_Exercise requirements_. According to the Corning Award announcement, what is the award itself?

_Document section_.
+---+

Erland E. "Erkie" Kailbourne, retired chairman and chief executive officer of Fleet National Bank and a business leader known as a model of corporate citizenship, has been chosen to receive the prestigious Corning Award for Excellence.

The Business Council presents the award each year to a New Yorker who has demonstrated an outstanding level of accomplishment and a deep and sustaining commitment to the people of New York State.

The award, which is sponsored by Corning Incorporated, will be presented Wednesday, Sept. 22, at The Business Council's Annual Meeting at The Sagamore in Bolton Landing. The meeting will run Sept. 22-24.

"Erkie Kailbourne is a real-life George Bailey, a banker who has succeeded in business through unwavering commitment to community," said Daniel B. Walsh, president/CEO of The Business Council.

"Whether he has been leading small-town community organizations or serving on the board of The Business Council and the SUNY Board of Trustees, Erkie has always shown business leaders how success in business can and should go hand in hand with community involvement," Walsh added.

Kailbourne served with the Fleet organization or its predecessors for 37 years before he retired on December 31, 1998.

A native of Wellsville, New York, he earned a degree in business administration from State University College at Alfred in 1961 before joining the Office of the Comptroller of the Currency in 1962. He served in various capacities with the Comptroller's Office in this country and abroad through 1966.

He joined First Trust Union Bank in Wellsville in 1966 and served in various positions there until he was elected president in 1977. After First Trust Union Bank joined Security New York State Corp. in 1973, he was named a director of Security New York State and later president of Security Trust Company of Rochester in 1981.

Norstar Bancorp acquired Security New York State in 1984, and Kailbourne was named chairman and CEO of Security Norstar and, in 1987, chairman and CEO of Norstar Bank, N.A. when it merged its Buffalo and Rochester banks in 1987. In 1993 he became chairman and CEO of Fleet Bank, a $11.1 billion banking subsidiary of Fleet Financial Group, based in Albany.

Kailbourne has worked for a range of professional and civic organizations. He chaired "Business Backs the Bills," a successful campaign to keep the Buffalo Bills of the National Football League in Buffalo. He has also been a volunteer director for public television stations in Buffalo, Albany, and Rochester. He is vice chairman of the board of trustees of State University of New York, chairman of The John R. Oishei Foundation in Buffalo, and a director of the New York ISO, Albany International, Jaran Aerospace Corporation, and Rand Capital.

Kailbourne has served as a National Director of Robert Morris Associates (an organization of commercial loan officers) and as chairman of its Empire Chapter. He is a past director of the New York Business Development Corporation and of The Business Council, and of the chambers of commerce of Buffalo and Rochester. He is also past chairman of the New York Bankers Association.

The award will be presented by Roger Ackerman, chairman/CEO of Corning Incorporated and past chairman of The Business Council. The award is a piece of original Steuben Glass, hand-crafted by masters in Corning, New York.

Previous Corning Award recipients are: Robert B. Wegman (1998); Judith S. Kaye (1997); John J. Phelan, Jr. (1996); Barber B. Conable, Jr., (1995); James W. Kinnear (1994); Muriel Siebert (1993); Hugh L. Carey (1992); David Harden (1991); Raymond T. Schuler (1990); Warren M. Anderson and Stanley Fink (1989); Edmund T. Pratt, Jr. (1988); James D. Robinson III (1987); Franklin A. Thomas (1986); Kitty Carlisle Hart (1985); Frank T. Cary (1984); Clifton Garvin (1983); David Rockefeller (1982); Richard R. Shinn (1981); Melvin C. Holm (1980); and Walter A. Fallon (1979).

+---+

_Data_.
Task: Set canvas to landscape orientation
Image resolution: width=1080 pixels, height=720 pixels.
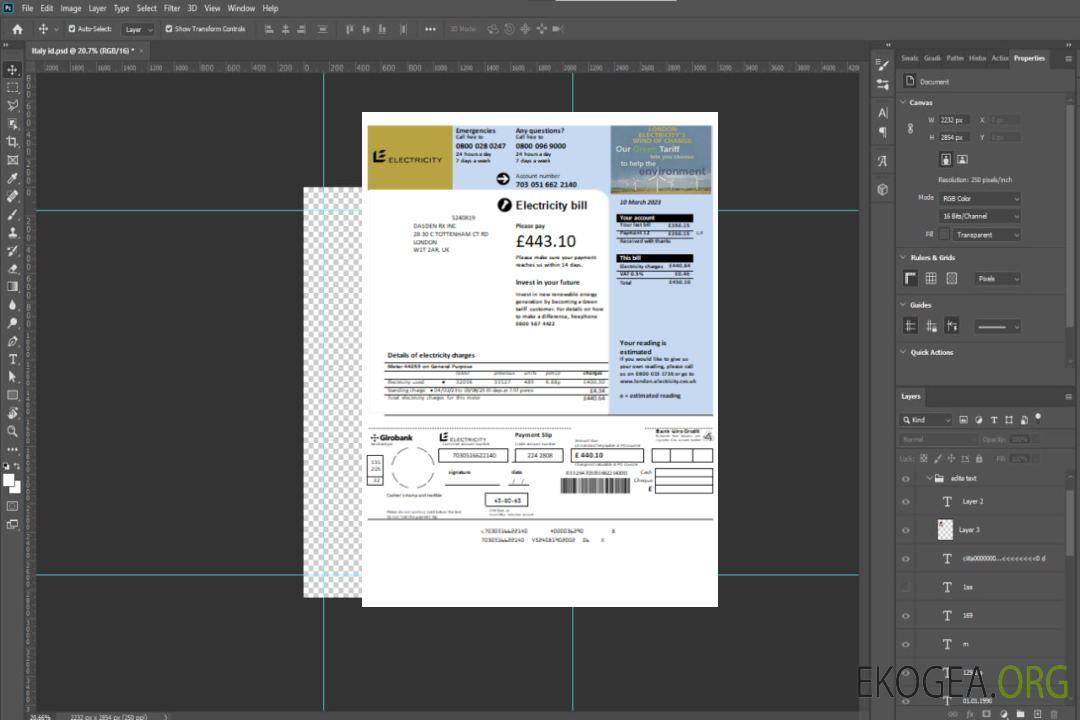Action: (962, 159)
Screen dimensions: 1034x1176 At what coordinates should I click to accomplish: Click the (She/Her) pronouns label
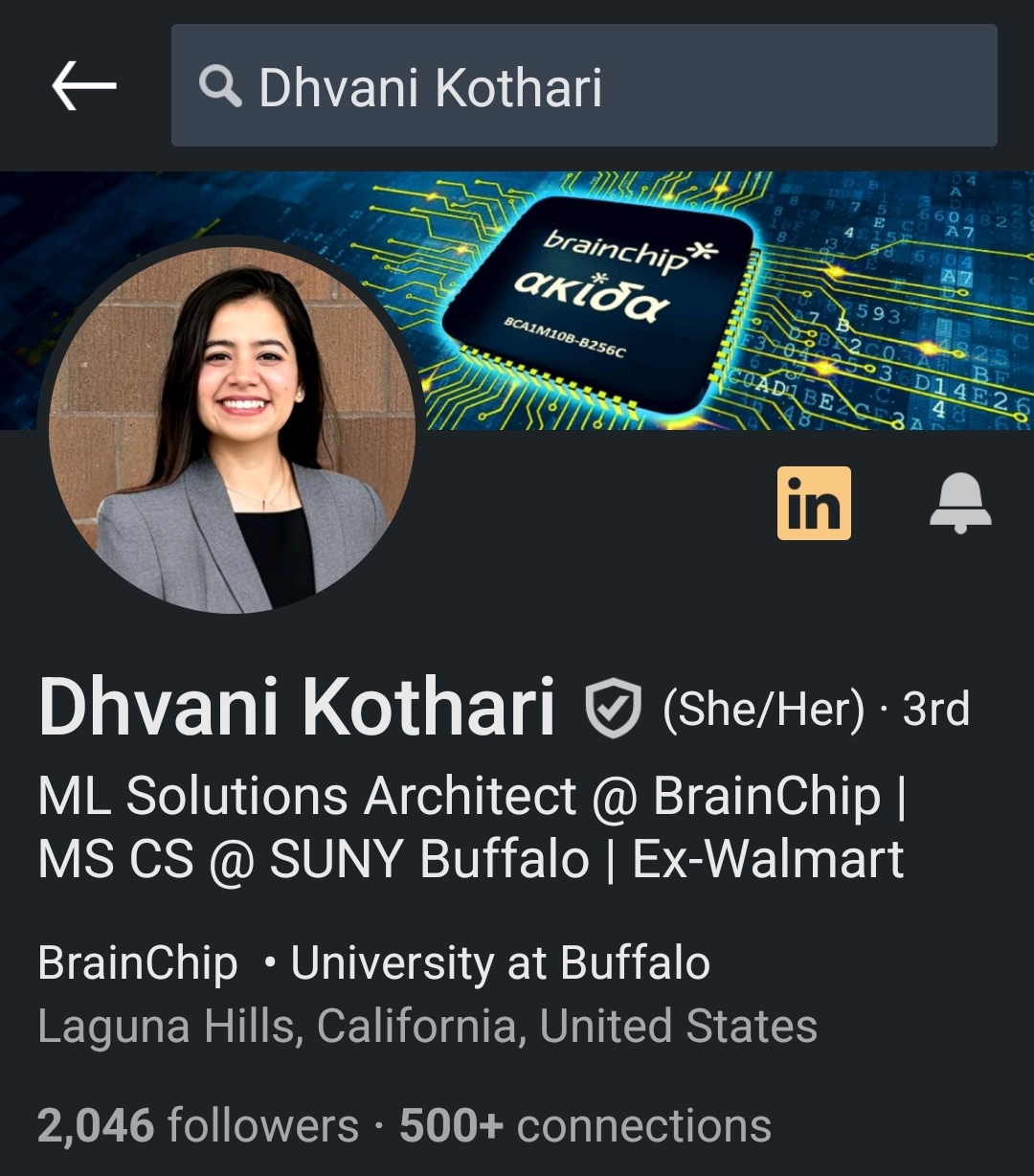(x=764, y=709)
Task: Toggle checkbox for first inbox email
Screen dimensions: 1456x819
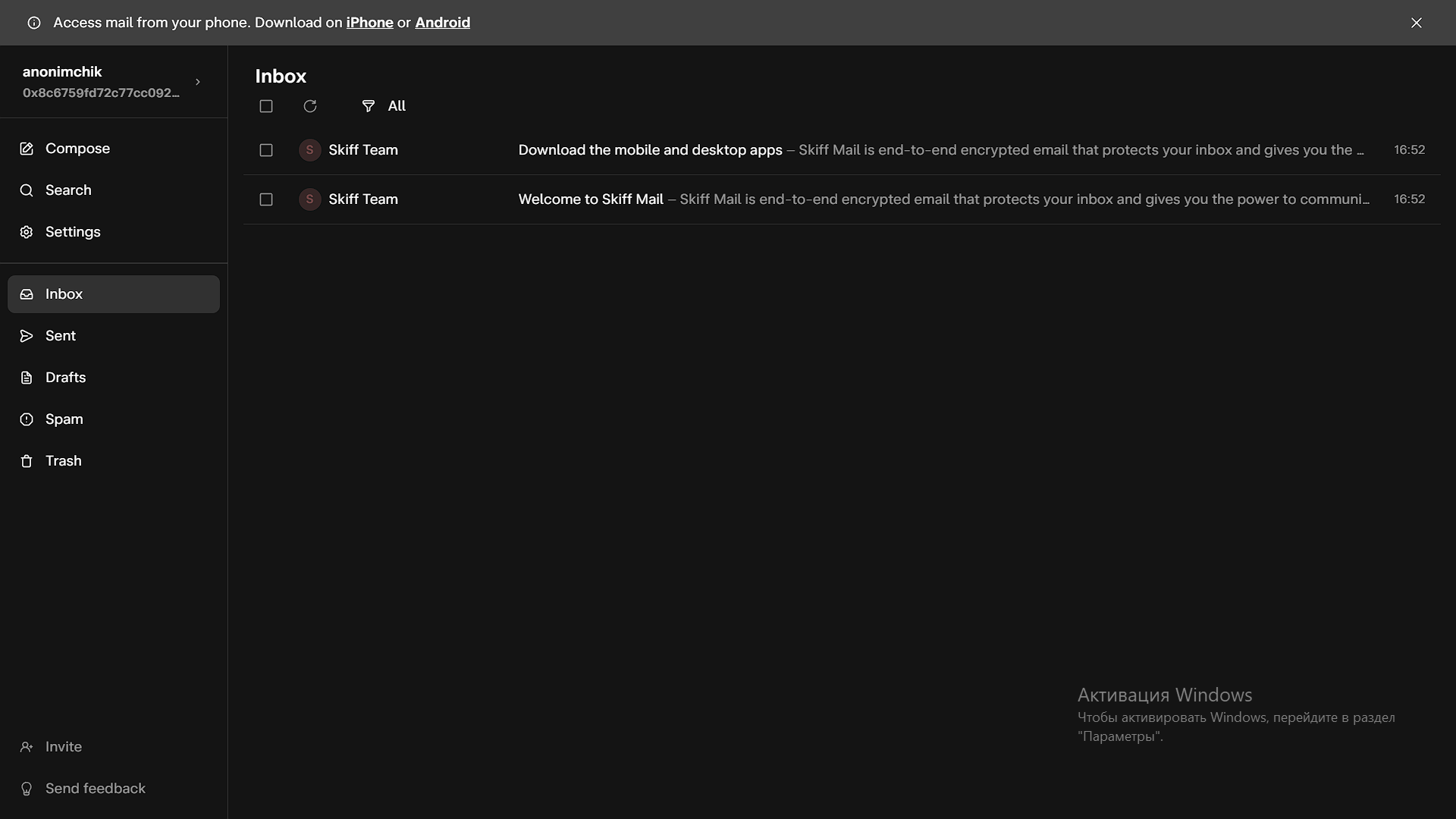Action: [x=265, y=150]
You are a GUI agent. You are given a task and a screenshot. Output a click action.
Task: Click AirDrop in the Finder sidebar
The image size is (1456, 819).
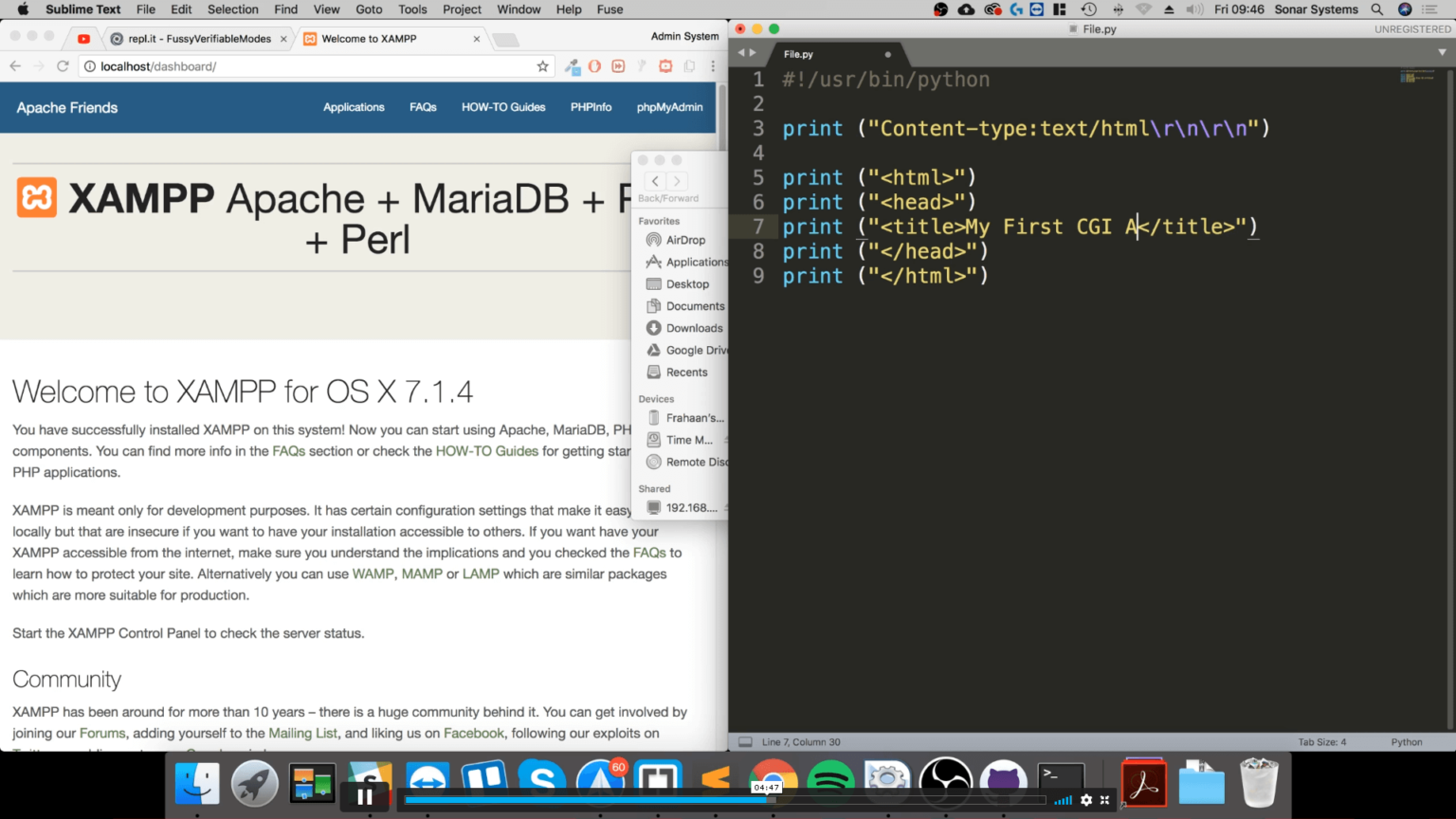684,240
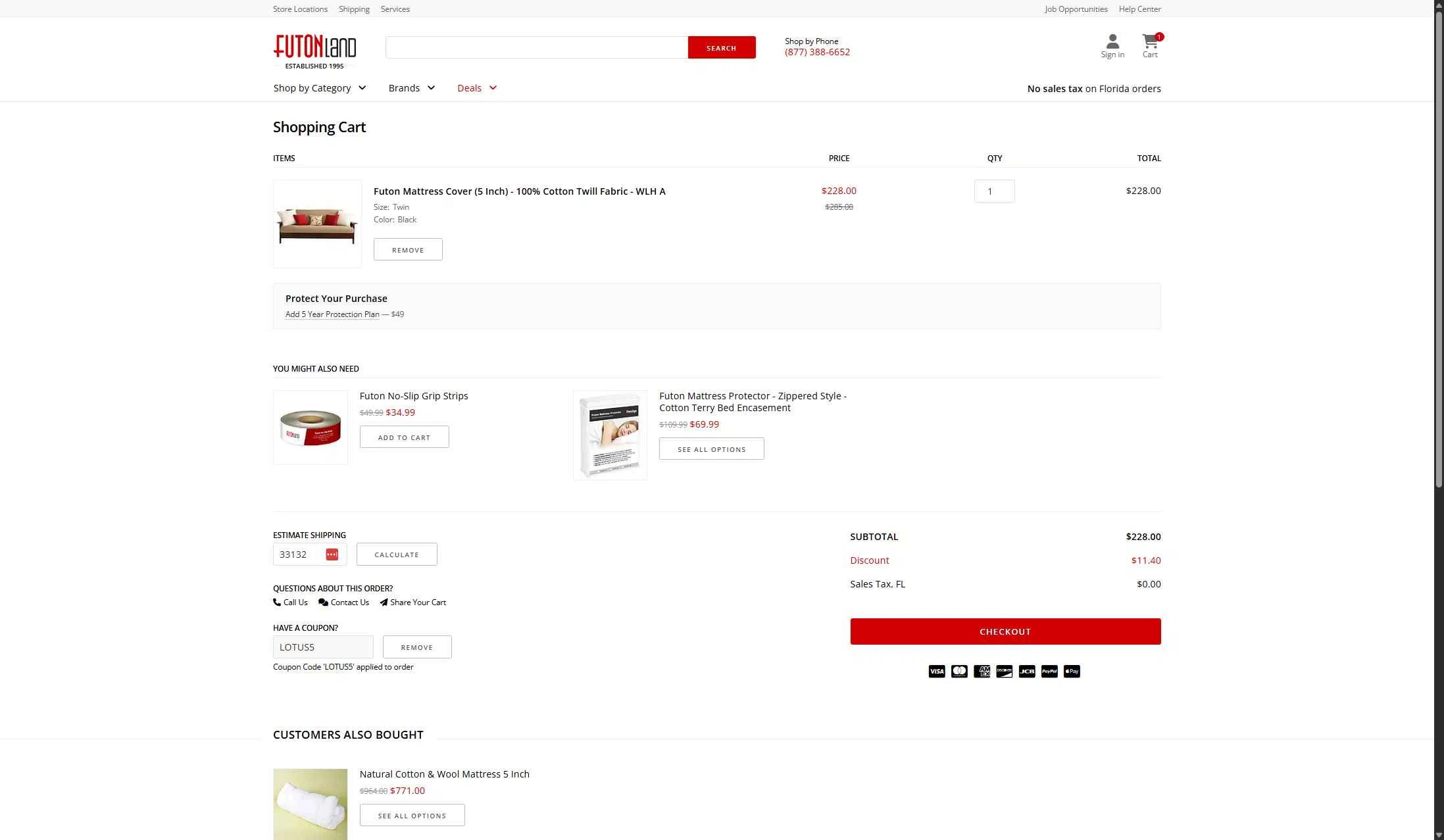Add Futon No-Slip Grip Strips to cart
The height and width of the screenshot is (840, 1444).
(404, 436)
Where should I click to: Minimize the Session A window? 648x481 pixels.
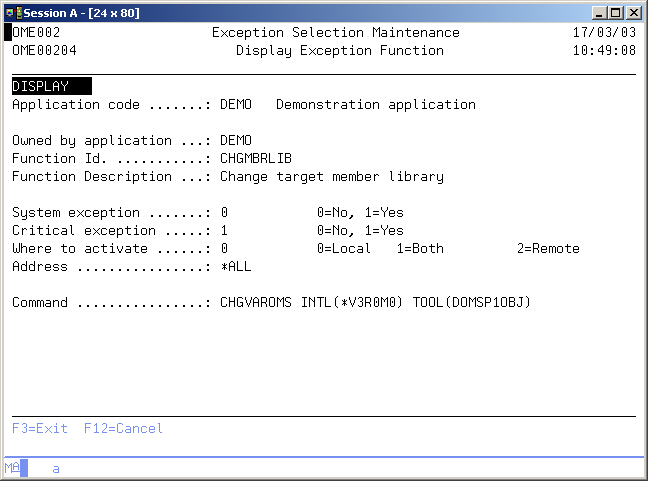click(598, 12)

+---+

_Task response_. A piece of original Steuben Glass, hand-crafted by masters in Corning, New York.